### [Assignment]
Repeat, line for line, only the span that opens at the "You are a computer-use" line and closes at the final line below. Skip the pictures.

*** Opening Given information ***

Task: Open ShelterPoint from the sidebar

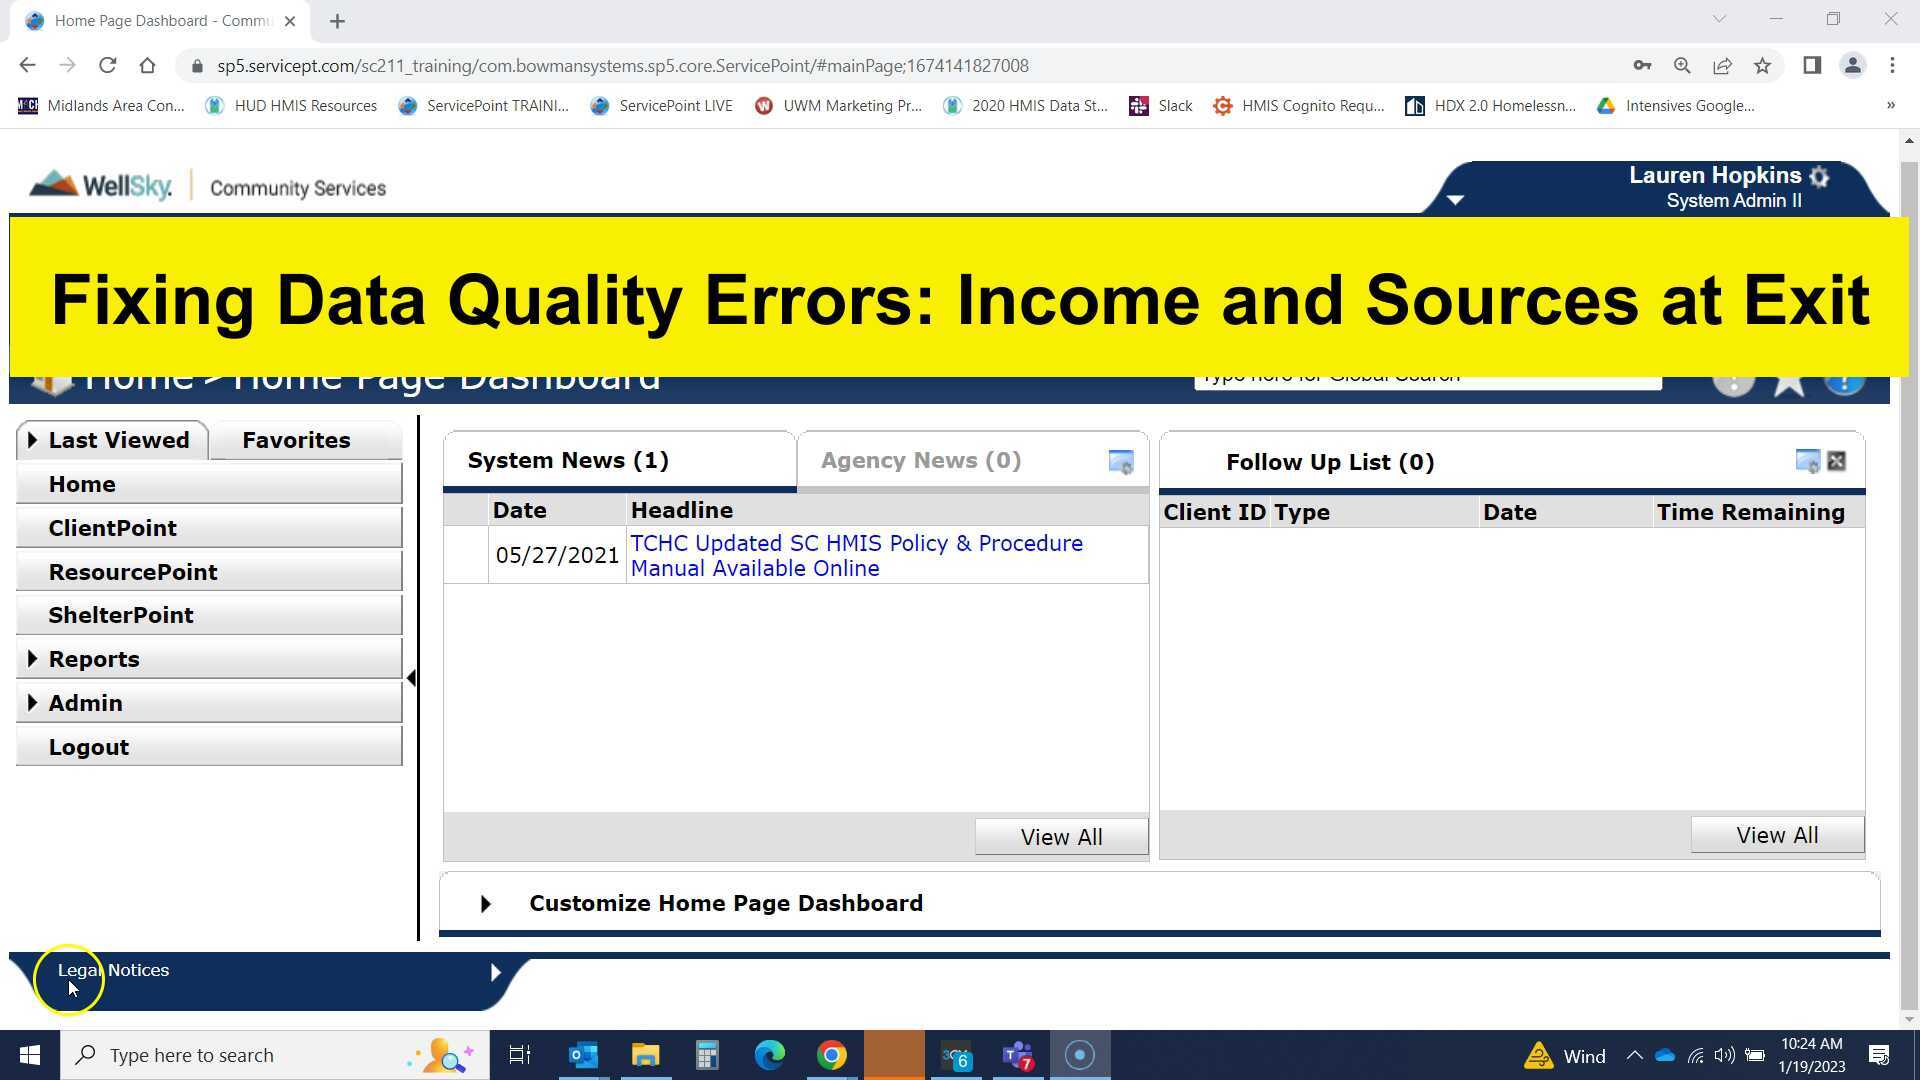Action: [x=121, y=615]
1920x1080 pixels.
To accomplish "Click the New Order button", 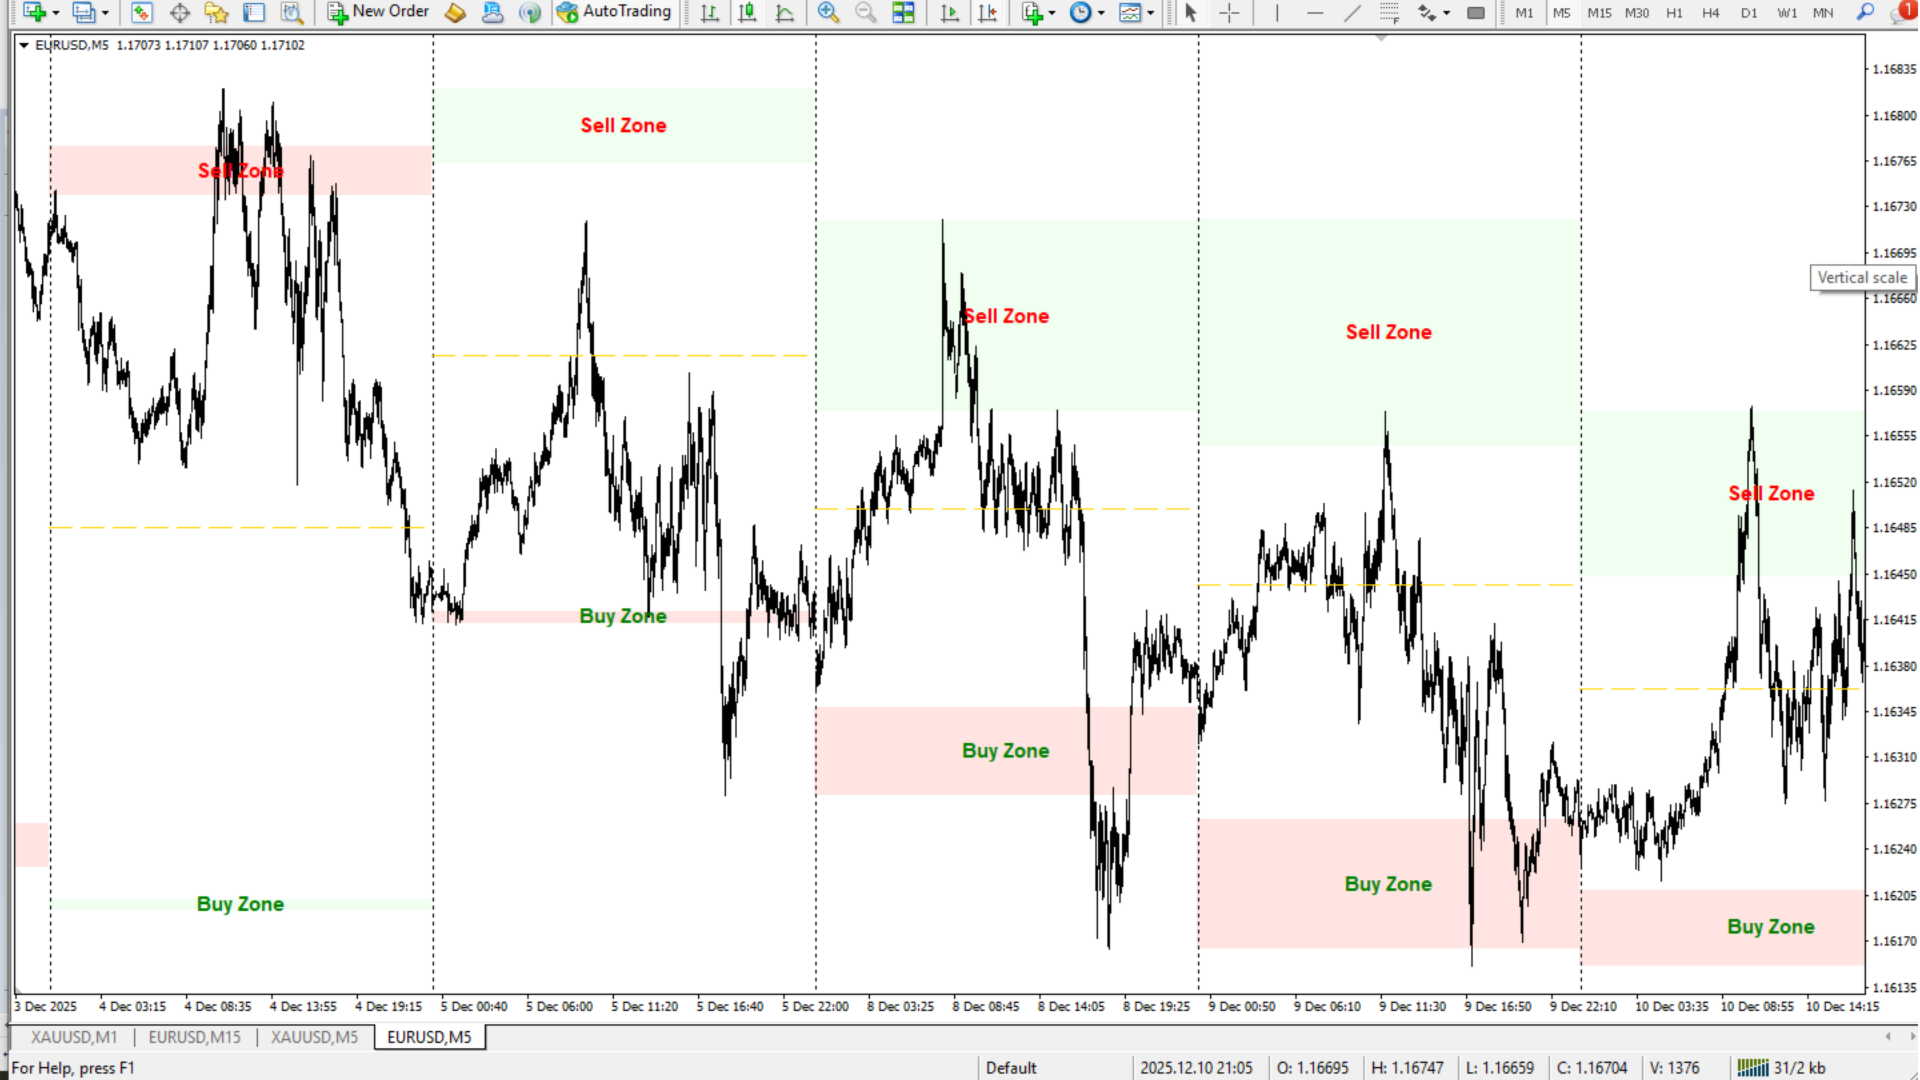I will coord(378,12).
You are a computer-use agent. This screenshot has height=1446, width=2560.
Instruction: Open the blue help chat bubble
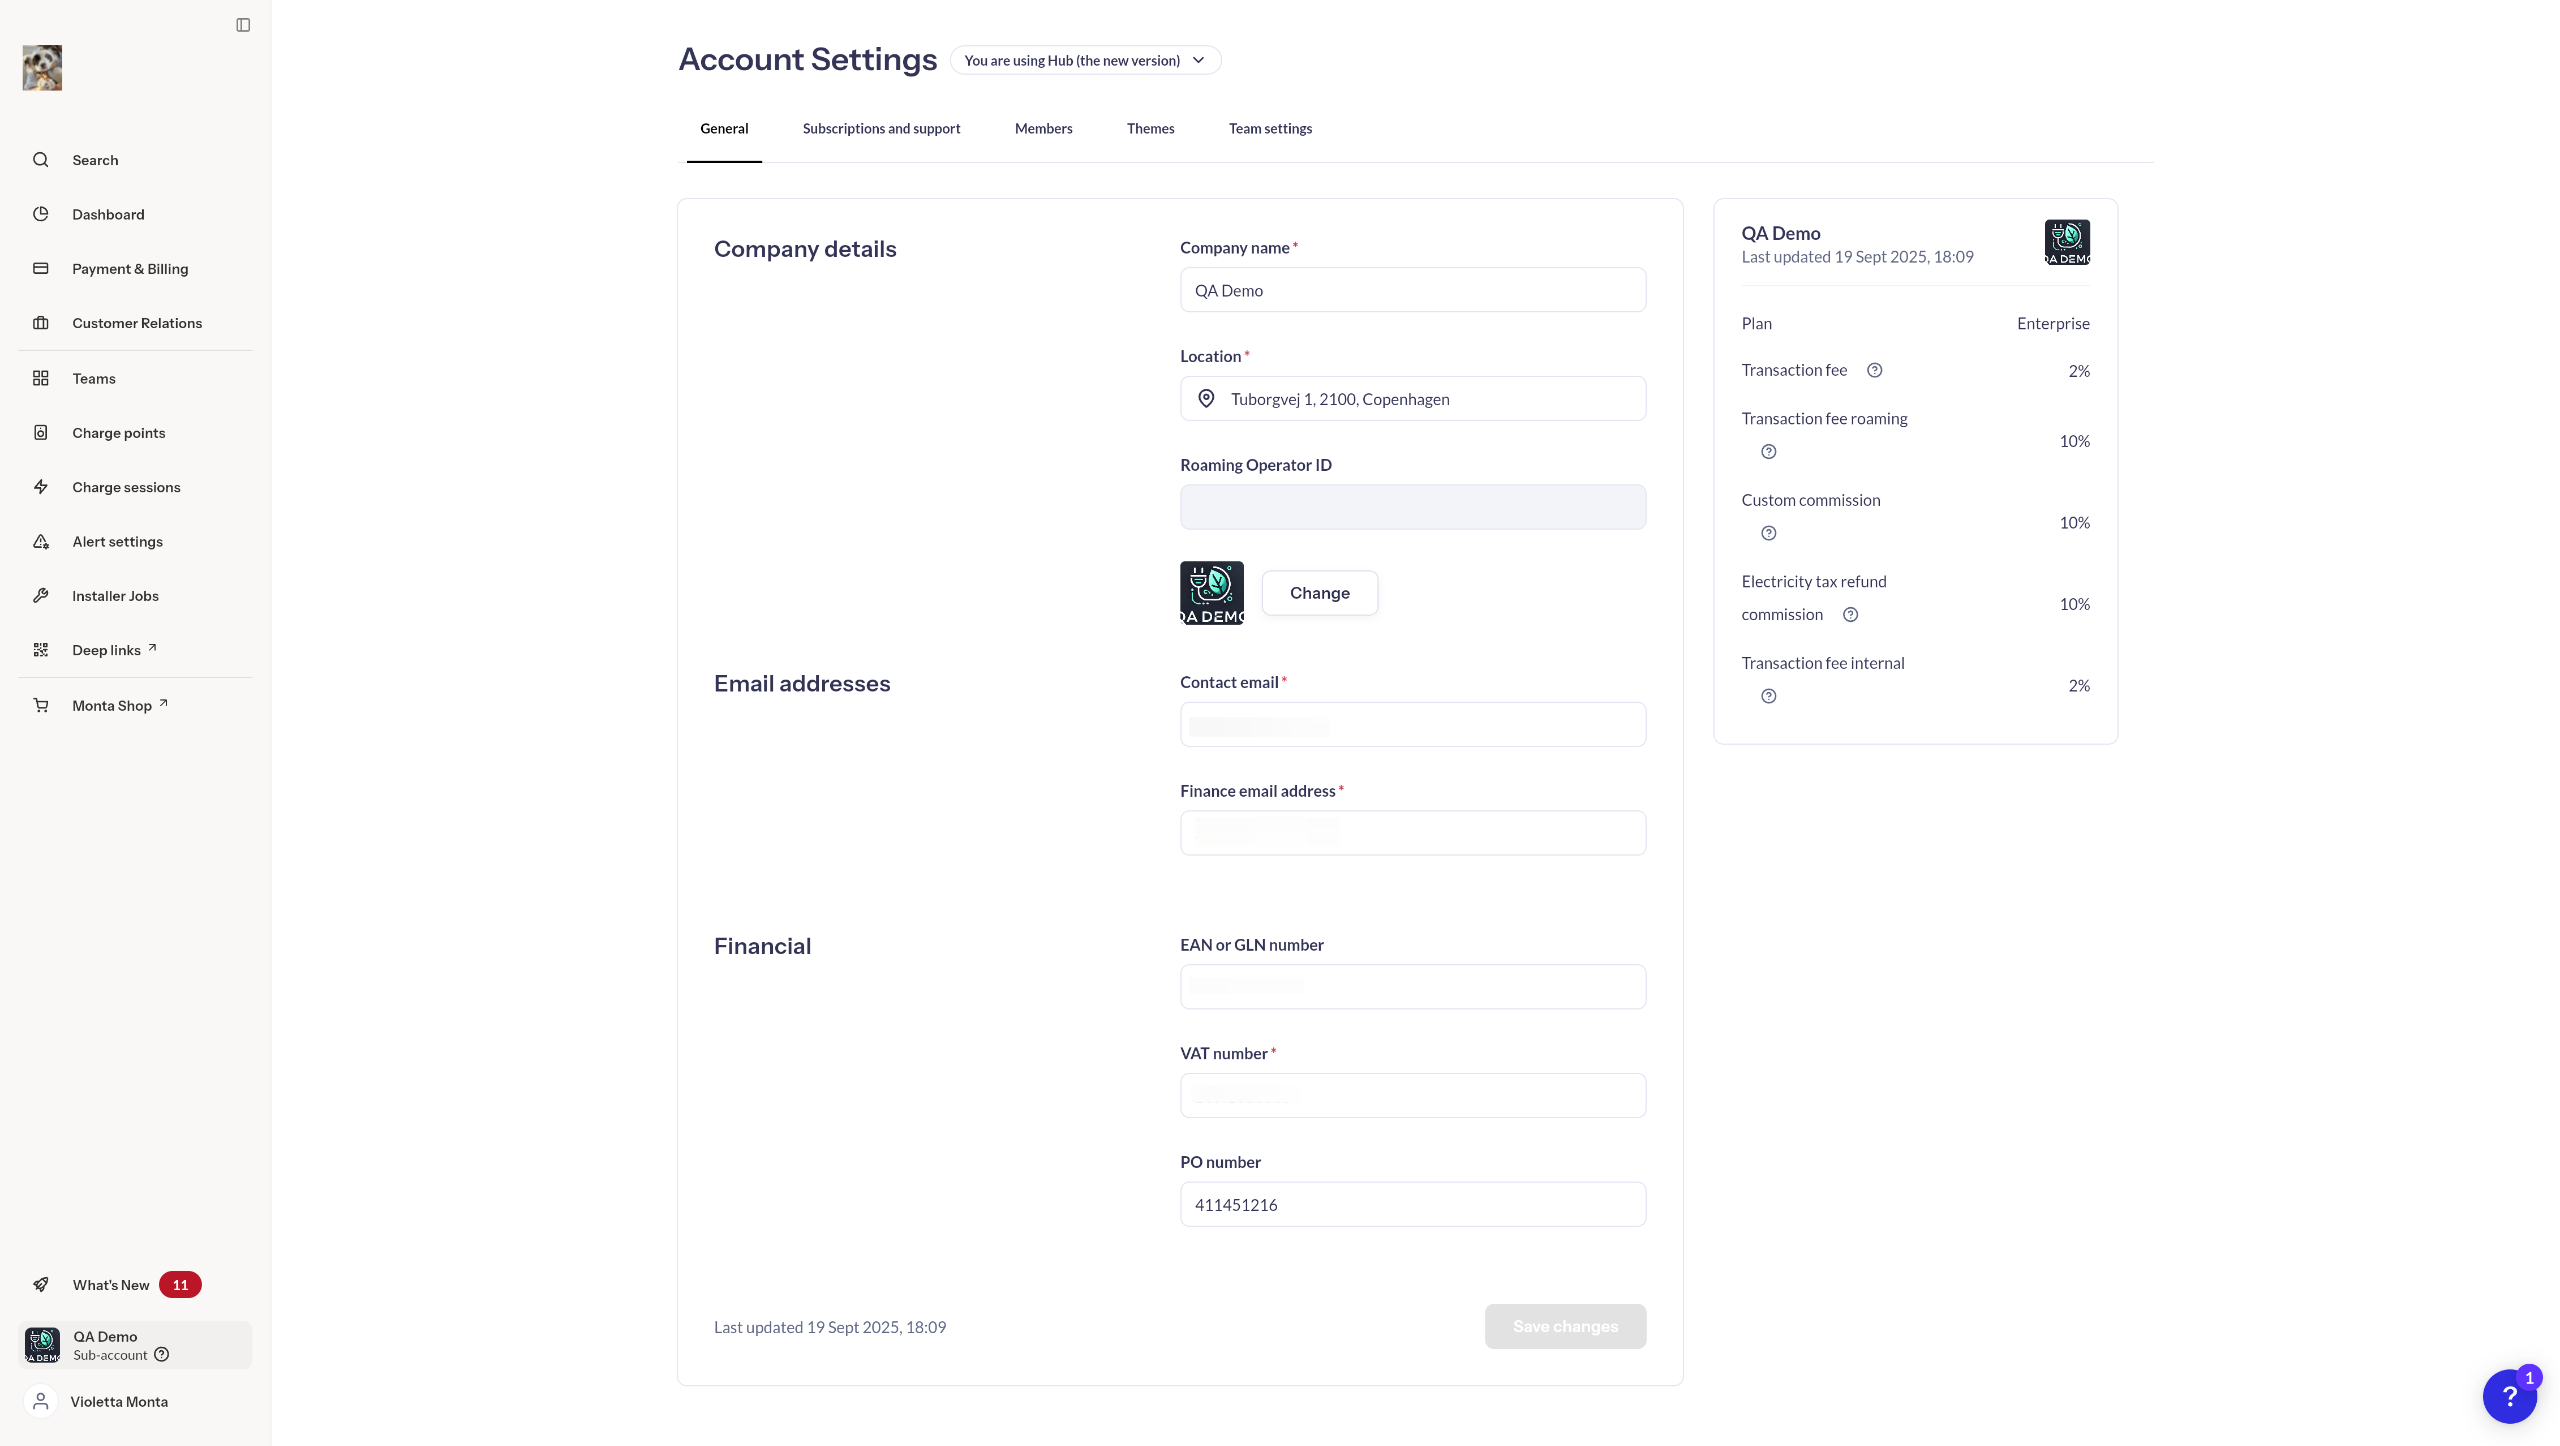pos(2509,1396)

*** Closing Given information ***

### [Answer to this problem]
You are a computer-use agent. This screenshot has height=1446, width=2560.
Instruction: Open the blue help chat bubble
pos(2509,1396)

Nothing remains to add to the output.